Jean-François-Joseph Duval, (July 17, 1802 - May 6, 1881) was a lawyer, judge and political figure in Quebec. He represented Quebec Upper Town in the Legislative Assembly of Lower Canada from 1829 to 1834.

He was born in Quebec City, the son of François Duval and Ann Eliza Germain. Duval was educated at the Petit Séminaire de Québec, studied law with George Vanfelson and then Joseph-Rémi Vallières de Saint-Réal, and was admitted to the bar in 1823, entering practice with Vallières de Saint-Réal. He was named King's Counsel in 1835. He was first elected to the provincial assembly in an 1829 by-election held after his associate Vallières de Saint-Réal was named a judge. Duval voted against the Ninety-Two Resolutions. In 1839, he was named assistant judge in the Court of King's Bench following the suspension of Elzéar Bédard and Philippe Panet. Duval married Adélaïde Dubuc in 1849. In 1852, he was named judge in the Quebec Superior Court and, in 1855, in the Court of Queen's Bench. In 1864, he was named Chief Justice in the Court of Queen's Bench, serving until 1874.

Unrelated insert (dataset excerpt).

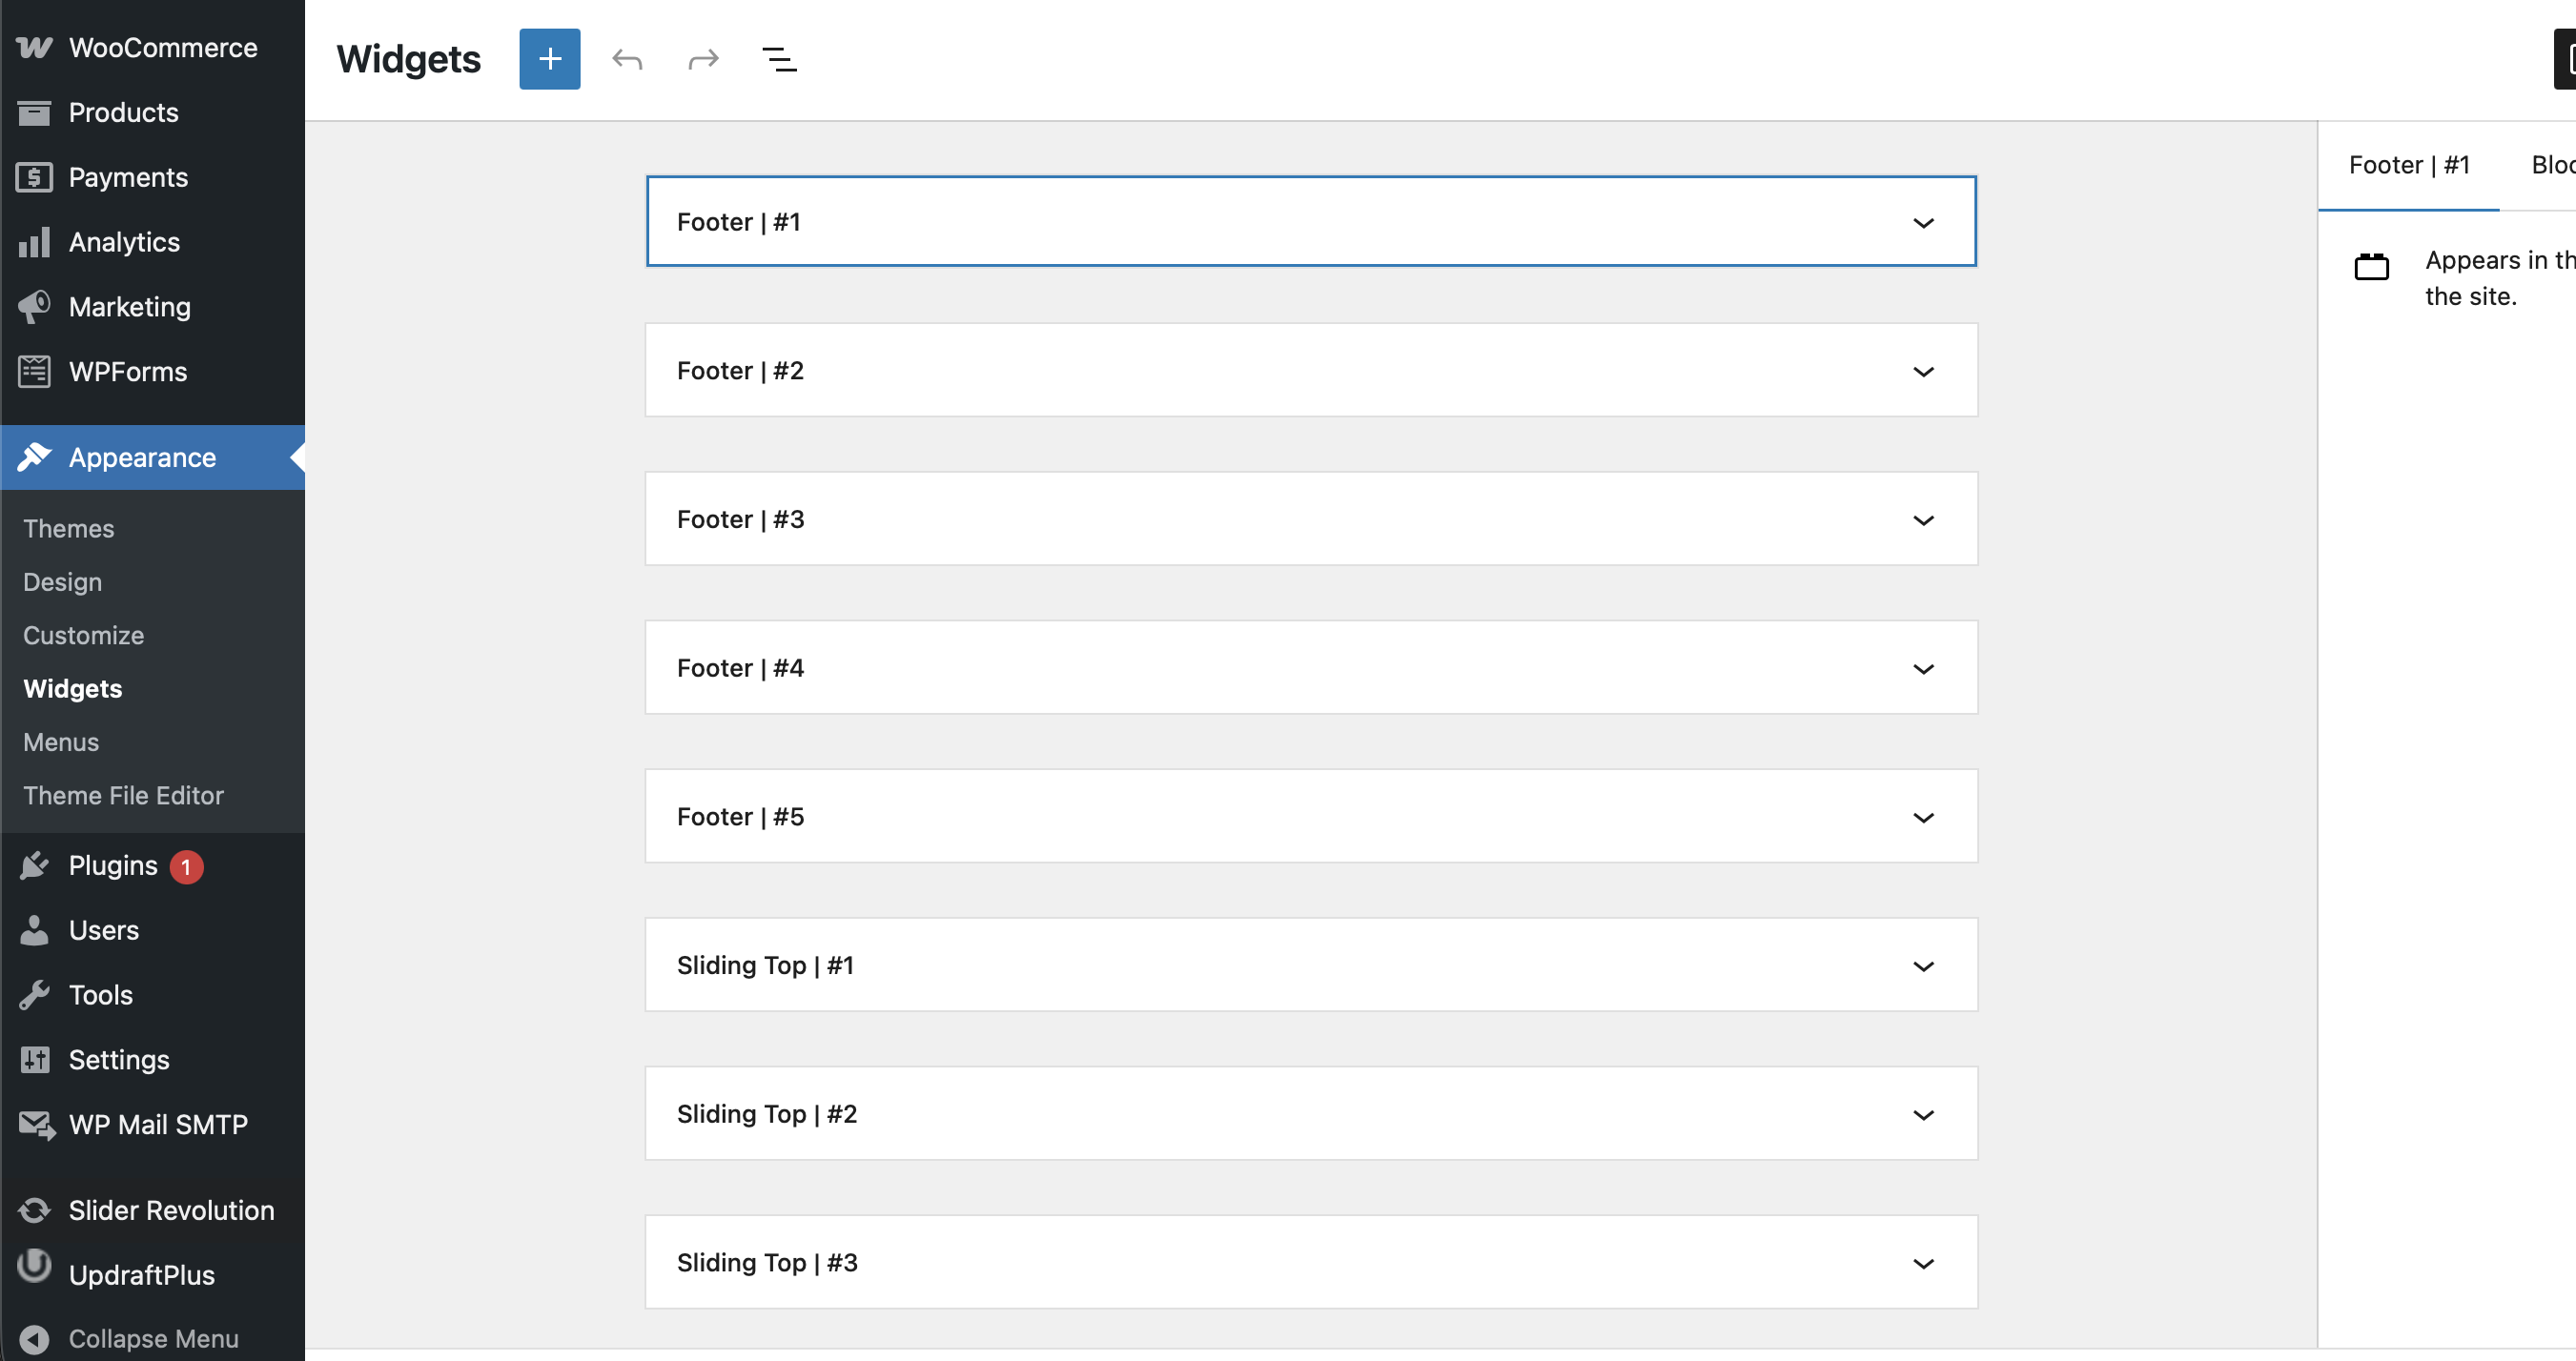2576x1361 pixels.
Task: Click the Plugins update count badge
Action: [x=186, y=866]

As Chief Justice, Duval oversaw the judicial crisis in Quebec. In December 1873, the members of the Montreal Bar passed a resolution stating the administration of justice at the Court of Queen's Bench was "inefficient, unsatisfactory and destructive" to public confidence, and they called for a Royal Commission to investigate the court's state of affairs. By March 1874, the court could no longer reach a quorum, as one judge had resigned and two others were on leave. Duval subsequently resigned in June 1874.

Duval died at Quebec at the age of 79.